Farm and Power Show draws large crowds
The Steele County Fairgrounds was a beehive of activity over the weekend as the North American Farm and Power Show brought farmers from throughout the area as well as local residents to the Four Seasons Centre.
One hundred and seventy vendors filled both arenas of Four Seasons building, as well as outside displays.
The Farm and Power Show has been a March staple at the fairgrounds since 2003. Last year an estimated 22,000 people attended, said Brock Nelson, the show director for Tradexpos. The Austin-based company sponsors farm related trade shows in Wichita, Kan., Topeka, Kan. and Fort Wayne, Ind. in addition to the Owatonna show.
Nelson said that the Owatonna shows draws visitors from an approximately 100-mile radius and reaches people in Iowa and Wisconsin as well as Minnesota.
Nelson said that he anticipated that the 22,000 attendance figure would be met, if not surpassed, at this year’s show.
A staff of four from Tradexpos was on hand to make sure the program ran smoothly, he said. This year’s show was sold out, he said, with all available booths taken.
There was something for everyone at the show, and although the emphasis was on farm equipment and products, there were plenty of nonfarm types in attendance.
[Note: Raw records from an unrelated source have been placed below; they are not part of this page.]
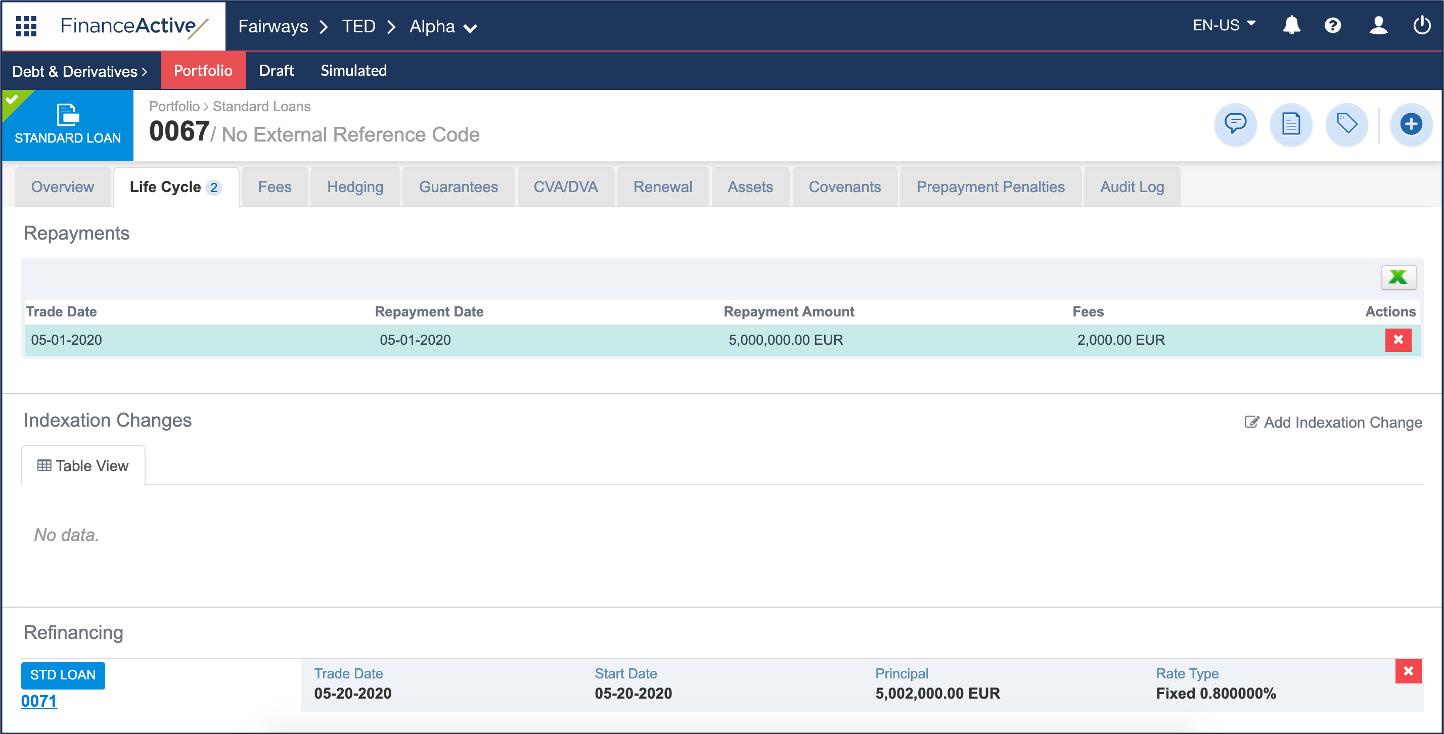
Task: Delete the 05-01-2020 repayment row
Action: click(1398, 340)

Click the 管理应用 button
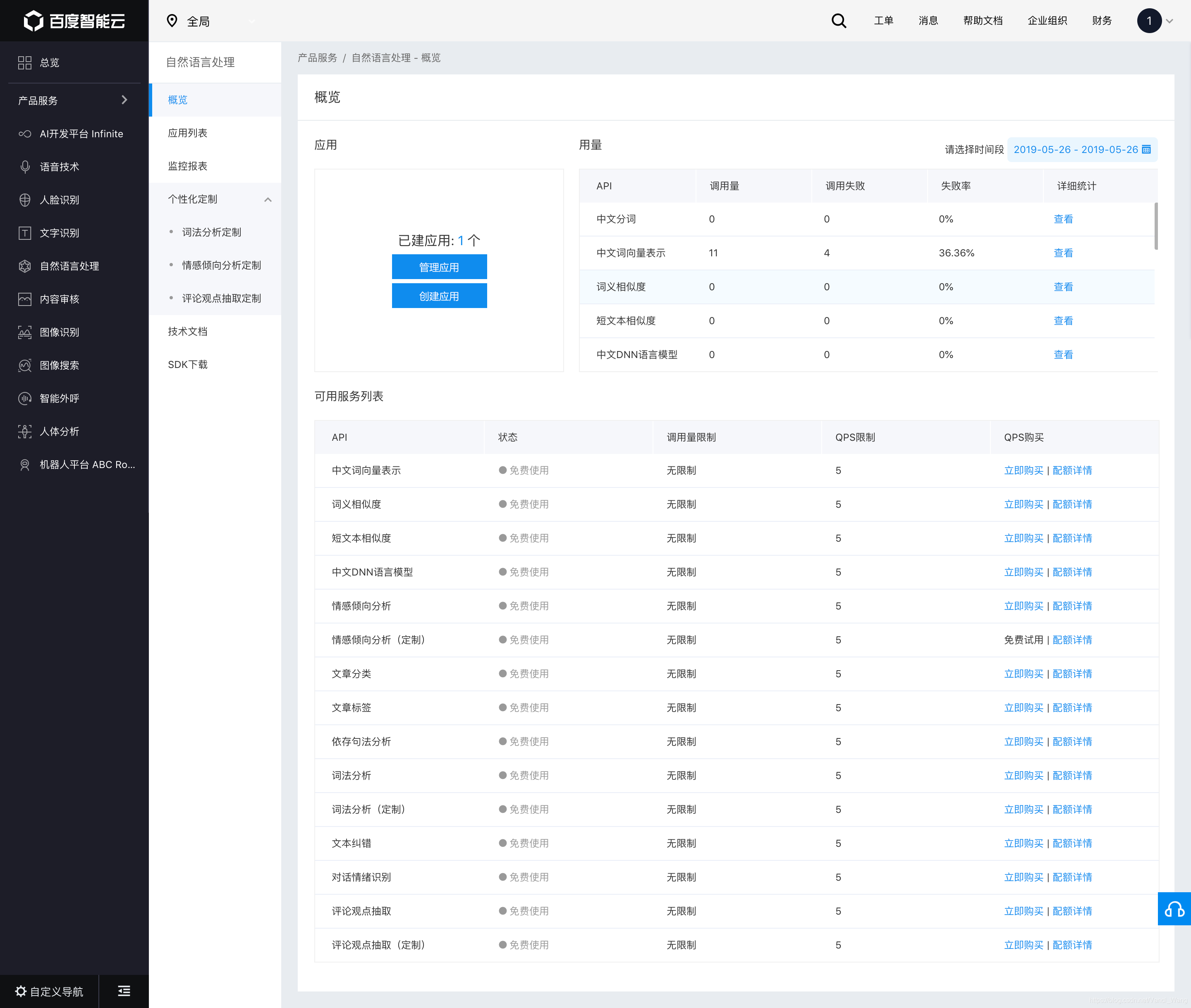click(x=439, y=267)
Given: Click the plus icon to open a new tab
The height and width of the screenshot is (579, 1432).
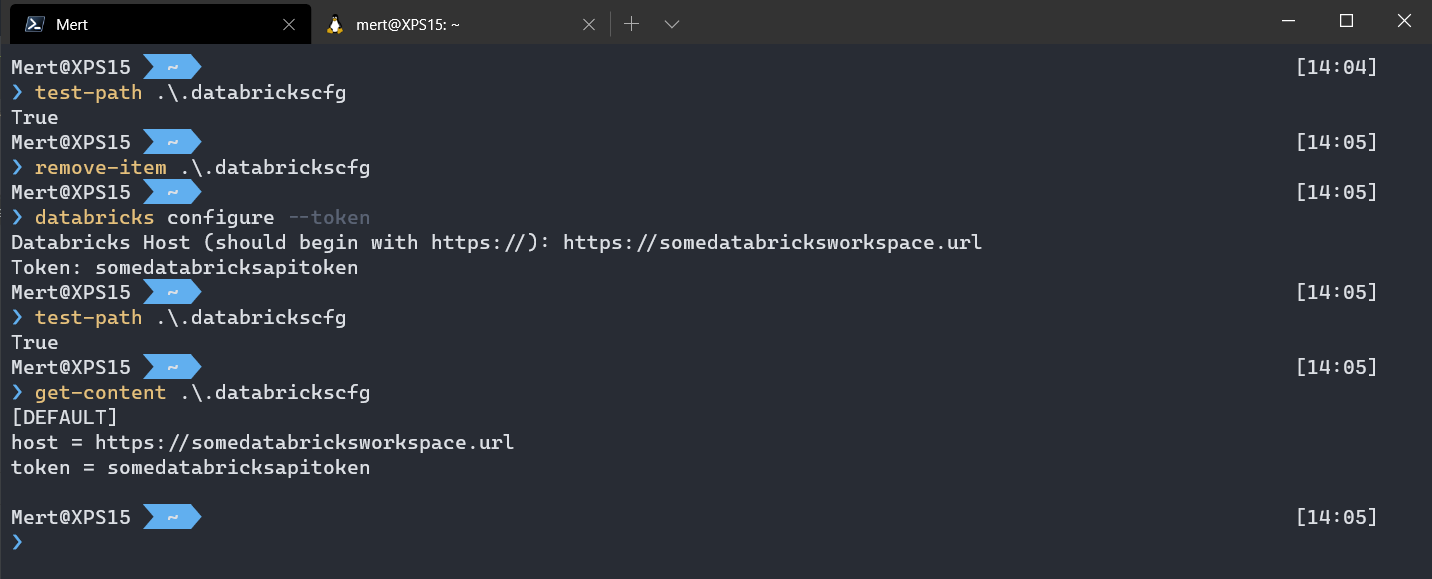Looking at the screenshot, I should click(631, 23).
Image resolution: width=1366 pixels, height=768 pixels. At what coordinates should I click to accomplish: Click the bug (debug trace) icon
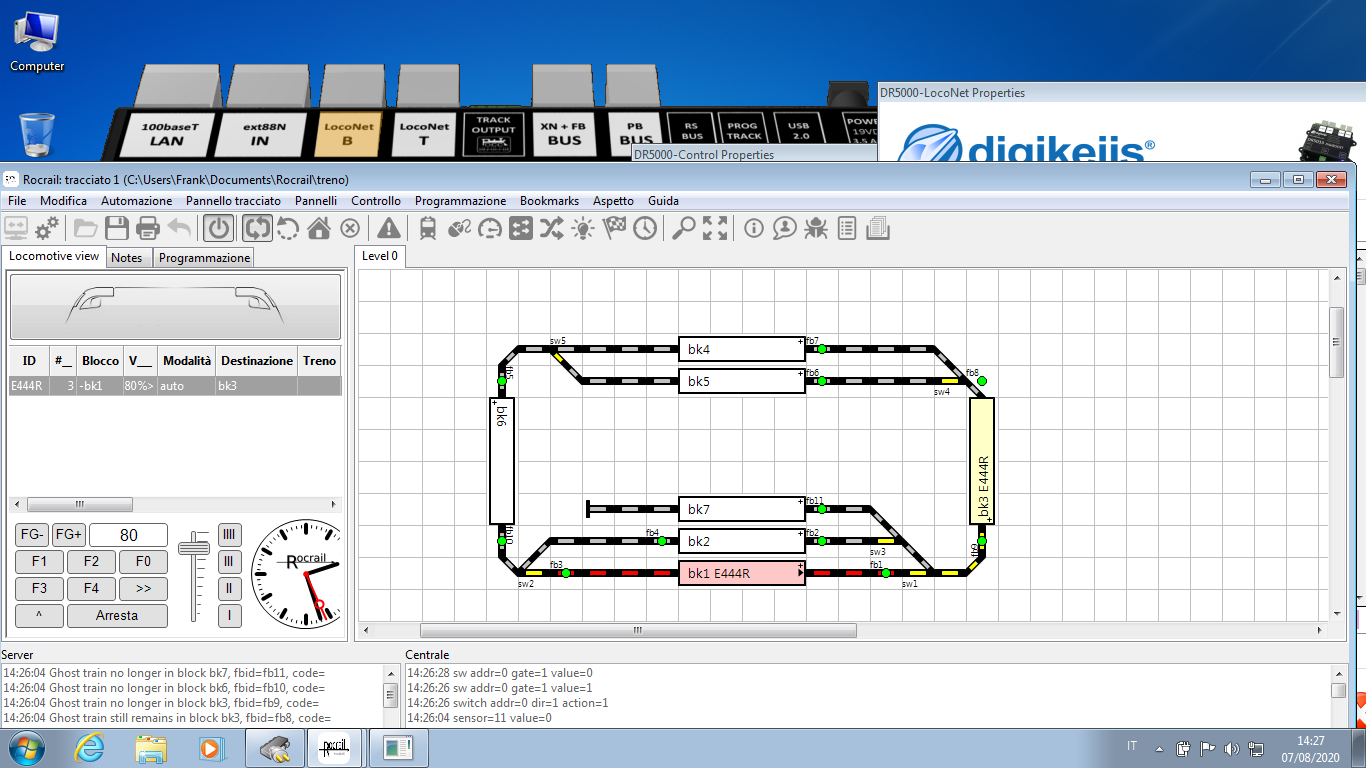pos(816,228)
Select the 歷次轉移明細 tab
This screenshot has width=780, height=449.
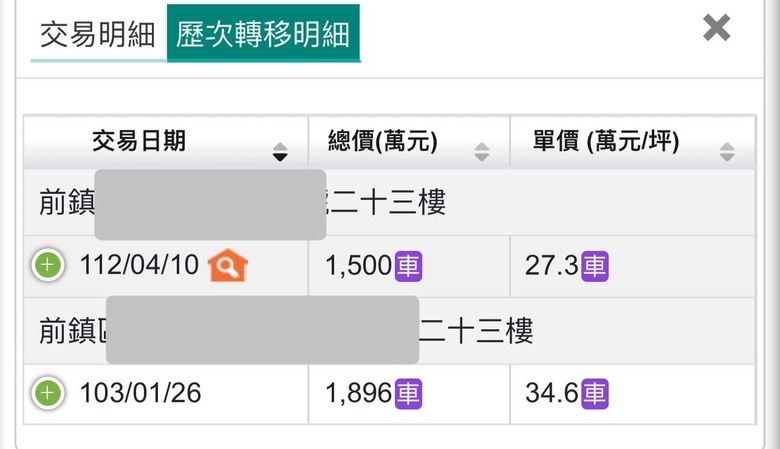click(263, 34)

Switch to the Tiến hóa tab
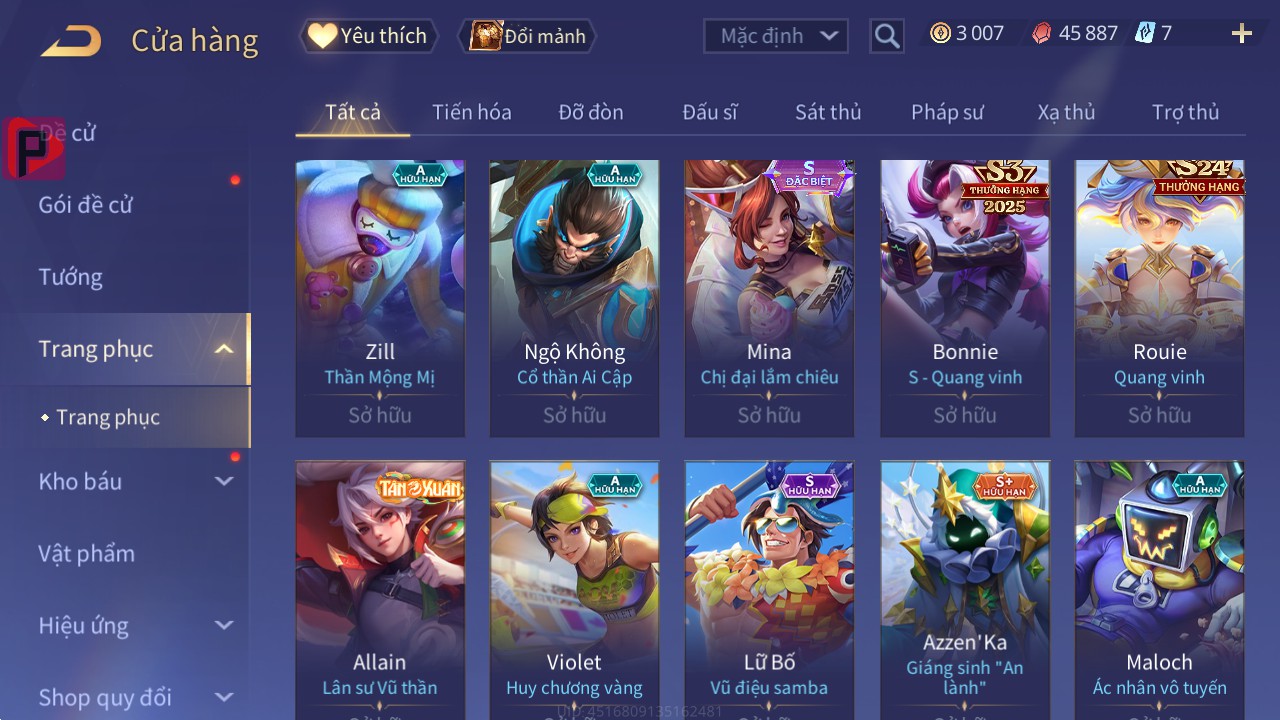(472, 112)
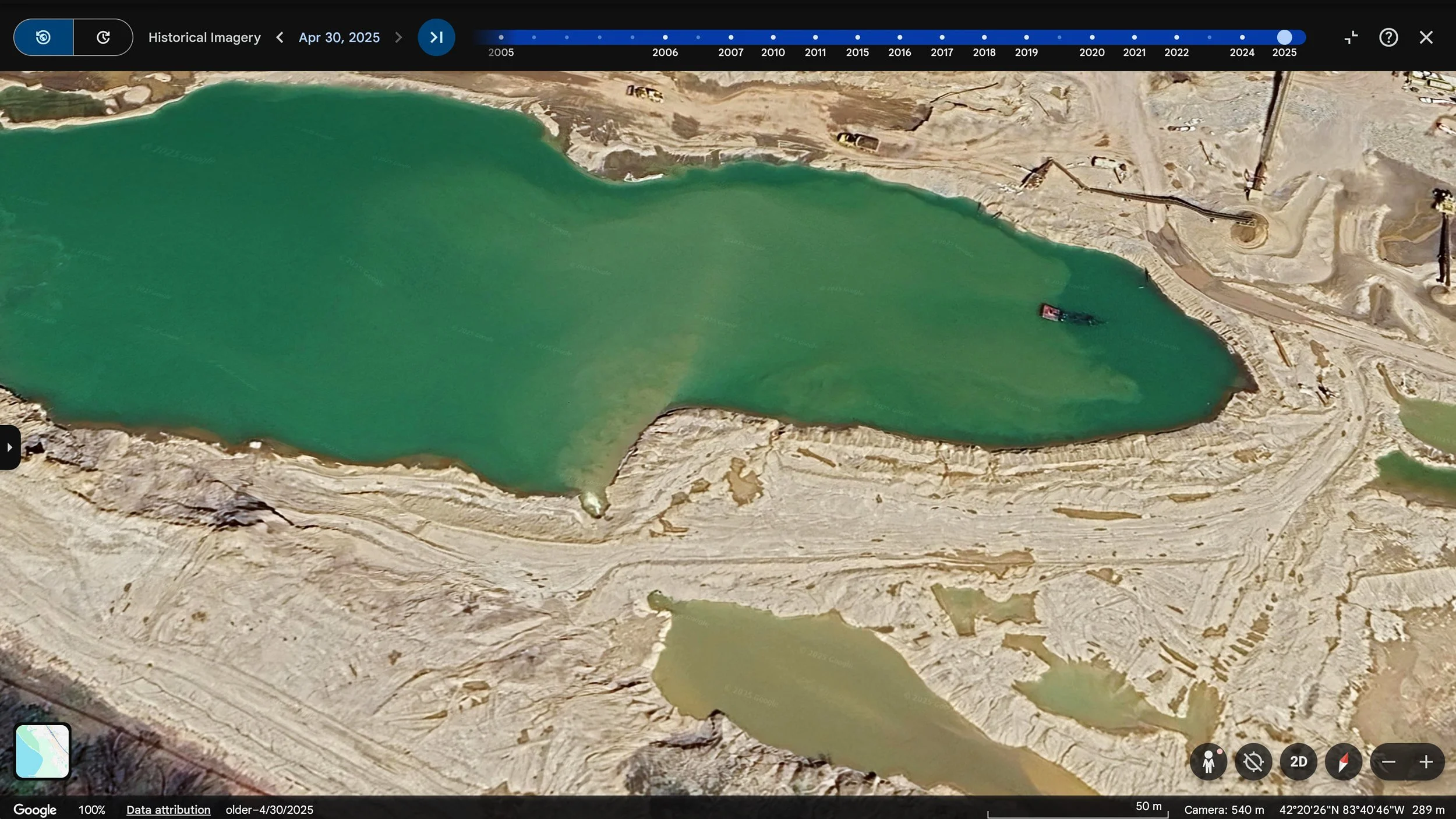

Saturday especially drew a crowd of young families with children who enjoyed the chance to look at, and climb into, the tractors and combines.
For the implement dealers the show was an opportunity to show off the latest in equipment and technology from combines that could easily harvest thousands acres of corn to front end loaders and lawn tractors.
Some of the biggest pieces of equipment were from Ziegler Cat in Shakopee.
Jayden Scherer explained that the largest combine on display would easily handle harvesting 5,000 to 6,000 acres.
Solar energy displays were also prominent at the show.
Philip Lepetzky, owner of Green Energy Products in Springfield, Minn., was one of several vendors talking about solar power. Solar, he explained, is practical solution to keep energy costs down. His company, he said, provides solar panels for larger operations such as farms as well as for individual homeowners.
One of the newcomers to the show this year was Jared Ellefson, owner of East Prairie Labs in Flandreau, S.D. The company, he said, tests soil quality so farmers can determine how to manage their fields and what types of nutrients and how much need to be applied for maximum yield.
For those interested in educational aspects of agriculture, University of Minnesota Extension personnel were on hand to lead seminars on a variety of topics including cover crops, farm business success planning, nitrogen management and manure management.
Not all vendors were involved in promoting the latest in farm technology.
Lee Sackett and his staff restore old tractors at their shop in Waltham and his display at the show included a restored 1937 John Deere “B” tractor. Lee J. Sackett, Inc. was started in 2002 and since then has grown into a company with 16 employees. Sackett said the company has completed approximately 500 projects since it started.
Another vendor promoting older farm equipment was the Upper Midwest A-C Club. This group is about all things Allis-Chalmers and was encouraging people to attend the annual Orange Spectacular in July in Hutchinson.
With another successful Farm and Power Show history, Tradexpos now turns its attention to the 2020 show, scheduled for March 19-21, 2020.